题目详情: 请原样返回下列数据中的若干行：从数据开头起，到含有“Action: pos(352,15)”的那一行止，首尾两行均包括在内。

来自数据源的数据:
________

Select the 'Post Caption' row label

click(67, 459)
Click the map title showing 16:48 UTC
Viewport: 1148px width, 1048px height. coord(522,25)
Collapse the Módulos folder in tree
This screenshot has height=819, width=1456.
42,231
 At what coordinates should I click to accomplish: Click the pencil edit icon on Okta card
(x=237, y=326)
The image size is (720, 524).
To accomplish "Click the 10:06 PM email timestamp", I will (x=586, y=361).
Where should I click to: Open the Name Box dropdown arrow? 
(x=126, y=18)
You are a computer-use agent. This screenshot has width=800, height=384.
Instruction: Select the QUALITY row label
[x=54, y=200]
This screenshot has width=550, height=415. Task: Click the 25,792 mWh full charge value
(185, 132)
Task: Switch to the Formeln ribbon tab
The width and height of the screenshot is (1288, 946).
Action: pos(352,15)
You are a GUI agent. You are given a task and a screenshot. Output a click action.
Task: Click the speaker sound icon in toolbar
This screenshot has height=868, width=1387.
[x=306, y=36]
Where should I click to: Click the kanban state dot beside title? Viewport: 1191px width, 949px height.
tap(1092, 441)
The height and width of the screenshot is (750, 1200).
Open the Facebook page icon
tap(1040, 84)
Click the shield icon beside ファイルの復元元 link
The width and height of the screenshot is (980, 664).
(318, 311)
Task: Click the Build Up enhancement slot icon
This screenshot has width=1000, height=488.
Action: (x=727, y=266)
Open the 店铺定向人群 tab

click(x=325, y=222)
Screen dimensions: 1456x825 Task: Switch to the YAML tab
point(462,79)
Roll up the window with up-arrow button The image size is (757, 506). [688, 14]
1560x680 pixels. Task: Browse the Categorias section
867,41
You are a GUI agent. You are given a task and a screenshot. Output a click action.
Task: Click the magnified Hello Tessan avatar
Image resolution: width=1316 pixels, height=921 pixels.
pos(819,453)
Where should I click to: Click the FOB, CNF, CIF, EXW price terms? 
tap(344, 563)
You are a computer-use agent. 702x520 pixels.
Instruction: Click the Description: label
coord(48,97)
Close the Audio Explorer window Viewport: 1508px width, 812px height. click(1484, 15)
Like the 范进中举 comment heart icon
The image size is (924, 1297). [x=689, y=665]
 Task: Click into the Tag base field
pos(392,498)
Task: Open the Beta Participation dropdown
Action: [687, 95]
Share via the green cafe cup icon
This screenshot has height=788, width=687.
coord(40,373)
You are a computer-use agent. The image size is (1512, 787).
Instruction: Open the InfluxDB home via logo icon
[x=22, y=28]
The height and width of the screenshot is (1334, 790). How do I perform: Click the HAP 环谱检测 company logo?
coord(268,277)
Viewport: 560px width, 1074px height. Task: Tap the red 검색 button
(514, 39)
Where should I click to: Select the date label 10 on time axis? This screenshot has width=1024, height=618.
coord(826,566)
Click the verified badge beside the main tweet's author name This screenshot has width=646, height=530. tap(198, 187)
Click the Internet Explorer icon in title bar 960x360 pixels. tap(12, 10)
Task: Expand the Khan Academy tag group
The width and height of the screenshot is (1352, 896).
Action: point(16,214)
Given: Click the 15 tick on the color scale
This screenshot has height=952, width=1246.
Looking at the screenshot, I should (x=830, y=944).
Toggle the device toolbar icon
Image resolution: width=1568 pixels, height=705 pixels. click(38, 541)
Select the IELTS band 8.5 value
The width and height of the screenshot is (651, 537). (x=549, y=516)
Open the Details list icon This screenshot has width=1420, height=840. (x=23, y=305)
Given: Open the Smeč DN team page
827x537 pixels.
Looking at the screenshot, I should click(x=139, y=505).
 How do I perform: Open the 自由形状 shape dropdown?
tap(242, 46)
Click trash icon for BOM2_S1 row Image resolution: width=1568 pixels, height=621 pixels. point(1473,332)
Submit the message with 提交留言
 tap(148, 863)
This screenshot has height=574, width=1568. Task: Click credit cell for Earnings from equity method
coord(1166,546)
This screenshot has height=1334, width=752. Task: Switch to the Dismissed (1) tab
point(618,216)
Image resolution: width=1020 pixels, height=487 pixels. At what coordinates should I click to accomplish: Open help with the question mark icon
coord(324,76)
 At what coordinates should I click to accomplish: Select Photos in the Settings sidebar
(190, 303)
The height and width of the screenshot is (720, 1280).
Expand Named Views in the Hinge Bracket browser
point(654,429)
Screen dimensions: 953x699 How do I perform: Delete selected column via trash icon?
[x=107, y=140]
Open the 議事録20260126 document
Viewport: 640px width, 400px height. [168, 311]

________

正确答案:
Select the 'Post Caption' row label

click(67, 459)
Click the map title showing 16:48 UTC
Viewport: 1148px width, 1048px height. coord(522,25)
Collapse the Módulos folder in tree
This screenshot has height=819, width=1456.
42,231
 At what coordinates should I click to accomplish: Click the pencil edit icon on Okta card
(x=237, y=326)
The image size is (720, 524).
To accomplish "Click the 10:06 PM email timestamp", I will (x=586, y=361).
Where should I click to: Open the Name Box dropdown arrow? 
(x=126, y=18)
You are a computer-use agent. This screenshot has width=800, height=384.
Instruction: Select the QUALITY row label
[x=54, y=200]
This screenshot has width=550, height=415. Task: Click the 25,792 mWh full charge value
(185, 132)
Task: Switch to the Formeln ribbon tab
The width and height of the screenshot is (1288, 946).
Action: pos(352,15)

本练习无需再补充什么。